Text extract:
• • • • • • •

We have been waiting and waiting and waiting. That of course is what advent is all about—waiting for the Lord’s arrival. But now the wonder of Christmas has arrived. Of course, the problem with this is now that it is here, what will we do with this new reality.
Last week as I was scrolling through Facebook, I came across a link to a news article whose headline caught my attention.
To summarize—several years ago, there was a story out of the International Crane Foundation in Wisconsin about a rare female whooping crane named Tex. For some reason, Tex seemed to have an emotional attachment to male humans but not to male cranes. That was a problem, because Tex wouldn’t perform the usual crane mating dance with a male crane, and the birds must dance to become excited enough to produce an egg that will hatch. And having new chicks was important because whooping cranes are endangered.
Over the years, Tex’s keepers at the foundation had managed get Tex to lay several eggs by means of artificial insemination, but none of them hatched. So finally, they tried another approach. They used artificial insemination again to impregnate Tex, but this time, the foundation’s director George Archibald, to whom Tex was strongly attracted, moved into the pen with her, and in a way, became a crane—a human “incarnated” as a crane. Several times a day for six weeks, Archibald and Tex did the mating dance together. And eventually Tex produced an egg that hatched, producing a live chick.

• • • • • • •

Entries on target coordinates
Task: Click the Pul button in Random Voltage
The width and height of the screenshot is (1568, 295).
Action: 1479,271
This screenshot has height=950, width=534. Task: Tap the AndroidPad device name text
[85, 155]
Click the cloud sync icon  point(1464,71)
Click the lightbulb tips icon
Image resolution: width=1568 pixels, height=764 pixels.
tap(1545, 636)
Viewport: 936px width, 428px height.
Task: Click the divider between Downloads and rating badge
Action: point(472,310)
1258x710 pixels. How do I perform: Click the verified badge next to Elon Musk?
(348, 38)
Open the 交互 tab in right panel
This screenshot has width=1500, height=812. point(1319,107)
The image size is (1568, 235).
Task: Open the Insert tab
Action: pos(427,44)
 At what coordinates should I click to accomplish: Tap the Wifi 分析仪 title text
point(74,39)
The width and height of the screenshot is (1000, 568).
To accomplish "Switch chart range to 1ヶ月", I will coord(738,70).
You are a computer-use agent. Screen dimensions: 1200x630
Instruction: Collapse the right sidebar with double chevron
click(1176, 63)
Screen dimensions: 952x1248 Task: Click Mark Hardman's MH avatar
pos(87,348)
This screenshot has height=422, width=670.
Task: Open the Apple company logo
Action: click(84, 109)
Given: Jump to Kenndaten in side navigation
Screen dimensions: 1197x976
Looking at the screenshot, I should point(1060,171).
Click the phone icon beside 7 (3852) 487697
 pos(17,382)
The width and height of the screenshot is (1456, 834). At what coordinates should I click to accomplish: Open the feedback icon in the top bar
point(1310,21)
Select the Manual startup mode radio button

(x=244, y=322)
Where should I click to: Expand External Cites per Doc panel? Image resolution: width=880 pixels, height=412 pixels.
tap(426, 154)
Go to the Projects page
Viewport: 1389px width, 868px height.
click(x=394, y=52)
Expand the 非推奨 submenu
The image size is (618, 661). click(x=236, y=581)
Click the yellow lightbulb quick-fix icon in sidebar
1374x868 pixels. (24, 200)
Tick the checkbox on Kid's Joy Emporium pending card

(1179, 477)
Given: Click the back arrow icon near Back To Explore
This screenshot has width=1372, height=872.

• • • • • • •

To-do list:
[1] List each distinct proper name in the sermon passage on Tex the whooping crane, once apiece.
[2] In the records, starting with the first line and going on through the line with "The image size is (618, 661).", change "Instruction" to "Command" and give back only those lines, otherwise unchanged.
The sermon passage and the records are unrelated pieces of material.

Answers by task:
[1] Lord, Christmas, Facebook, International Crane Foundation, Wisconsin, Tex, George Archibald

[2]
Task: Click the Pul button in Random Voltage
The width and height of the screenshot is (1568, 295).
Action: 1479,271
This screenshot has height=950, width=534. Task: Tap the AndroidPad device name text
[85, 155]
Click the cloud sync icon  point(1464,71)
Click the lightbulb tips icon
Image resolution: width=1568 pixels, height=764 pixels.
tap(1545, 636)
Viewport: 936px width, 428px height.
Task: Click the divider between Downloads and rating badge
Action: point(472,310)
1258x710 pixels. How do I perform: Click the verified badge next to Elon Musk?
(348, 38)
Open the 交互 tab in right panel
This screenshot has width=1500, height=812. point(1319,107)
The image size is (1568, 235).
Task: Open the Insert tab
Action: pos(427,44)
 At what coordinates should I click to accomplish: Tap the Wifi 分析仪 title text
point(74,39)
The width and height of the screenshot is (1000, 568).
To accomplish "Switch chart range to 1ヶ月", I will coord(738,70).
You are a computer-use agent. Screen dimensions: 1200x630
Command: Collapse the right sidebar with double chevron
click(1176, 63)
Screen dimensions: 952x1248 Task: Click Mark Hardman's MH avatar
pos(87,348)
This screenshot has height=422, width=670.
Task: Open the Apple company logo
Action: click(84, 109)
Given: Jump to Kenndaten in side navigation
Screen dimensions: 1197x976
Looking at the screenshot, I should point(1060,171).
Click the phone icon beside 7 (3852) 487697
 pos(17,382)
The width and height of the screenshot is (1456, 834). At what coordinates should I click to accomplish: Open the feedback icon in the top bar
point(1310,21)
Select the Manual startup mode radio button

(x=244, y=322)
Where should I click to: Expand External Cites per Doc panel? Image resolution: width=880 pixels, height=412 pixels.
tap(426, 154)
Go to the Projects page
Viewport: 1389px width, 868px height.
click(x=394, y=52)
Expand the 非推奨 submenu
The image size is (618, 661). click(x=236, y=581)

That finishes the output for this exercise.